Because I've traveled a lot in the past couple of years, I've had people make me a blog, and ask me to publish my e-mails home. I wouldn't do it. I was "anti-blog."
When I missed the first class and was listening to the class recording, I did that exasperated, shoulder-shrug, "dang it" thing when you announced the blog participation requirement.
I sulked for the rest of the recording, and then decided to suck it up and try my best.
And I have. Tried my best. I also.... kind of..... like.... blogging now.
Because of positive feedback from classmates (and you), I've gotten up the nerve to +1 some of my family members and close friends on a few of my posts. The post that was my most personal one (personal literary narrative) has received for me the most rewarding responses. I got back in touch with my friend, Toni, because I +1'd him on our poetry adaptation analysis assignment. They were all thrilled, and provided more positive feedback. Now I have friends sending me poetry and writing, and asking me to give constructive criticism. The things we've learned in this class (terms, how-to-criticize, and the like) have become quite handy outside the classroom!
*(Also, aside from the blogging, I've quite enjoyed posting reviews of my favorite books on goodreads...)
Most impressive to me have been Dawn and Kimara's efforts, as well as their honesty in learning. They've picked up blogging like it was their day job, and have written some of the most uncontrived, genuine posts I've yet read.
My all-time favorite post has been Kimara's explanation for her love of poetry. That's what helped me feel comfortable enough to post my own personal narrative. There's something about the cross-over of genre teams, and commenting on each other's posts that makes you feel real good. It's cool when you see that someone from another team read what you wrote. Jocelyn commented on one of my posts, and it helped me realize the impact one of my seemingly thoughtless blurbs can have.
Every comment made on my personal narrative has buoyed my confidence in writing, particularly your simple "Nailed it." Because I was so worried I had gone too far, crossed the line, or missed the mark. Kirsten King even mentioned that she had gone and looked up the song I mentioned in the post. I don't know why, but that was huge to me. To realize that we really are sharing ideas; breaking off pieces of each other's thoughts, and internalizing them as our own. Caitlyn complimented my formatting, and I think that may become a staple of my posts. I like it.

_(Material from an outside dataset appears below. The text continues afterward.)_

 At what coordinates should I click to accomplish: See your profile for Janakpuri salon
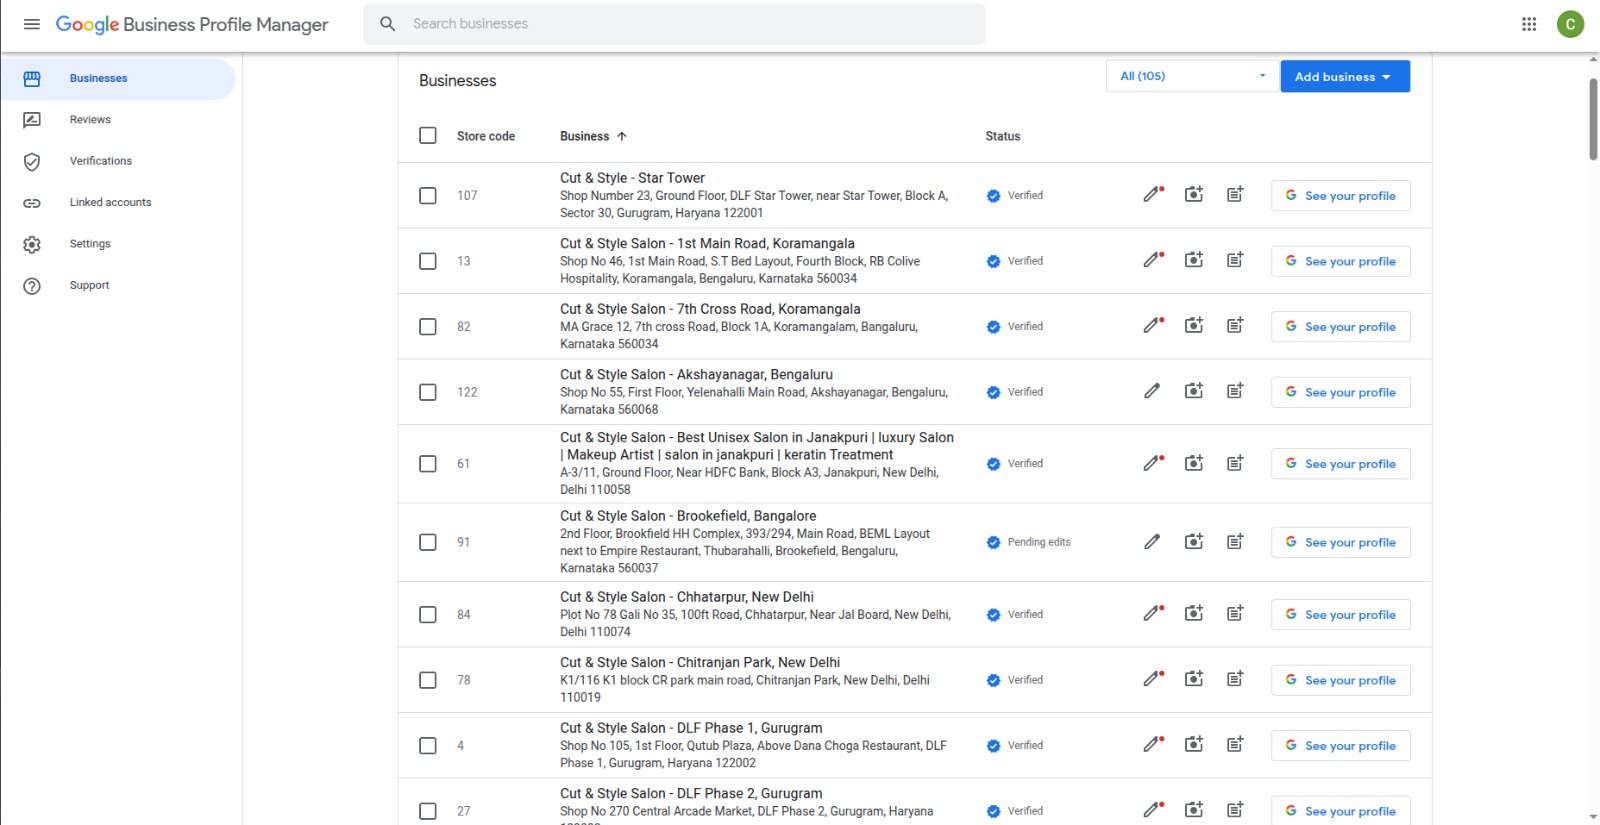1340,464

All-in-all I have loved the relativity and style of this class' content, requirements and assignments. It has required a lot of my time (especially when I'm an IDIOT and sent my textbook to an old Rexburg address, so I didn't have it until yesterday, thus having to Google every single reading.... and deciding which part of certain texts would be the most important to consume. Online PDFs have proved to be quite useful), BUT I really have enjoyed it. Every reading, with the exception of, say, maybe five, has expanded my appreciation of literature.
Self-Evaluation: It has taken me a while to fully understand how to incorporate all the elements of this learning model and its outcomes, but I feel like I'm getting the hang of things now! I just need to use more of the terms we define in class, and do better about sharing those discoveries I make on my own reading time.
Within the realm of the five learning outcomes, blogging has provided a fantastic atmosphere for their accomplishment. I plan to teach high school, and I'm wondering if--maybe even hoping that--blogging will be the mode of communication between student and teacher. I think it's a fantastic way to synthesize classroom and "real world" for an overall objective in learning.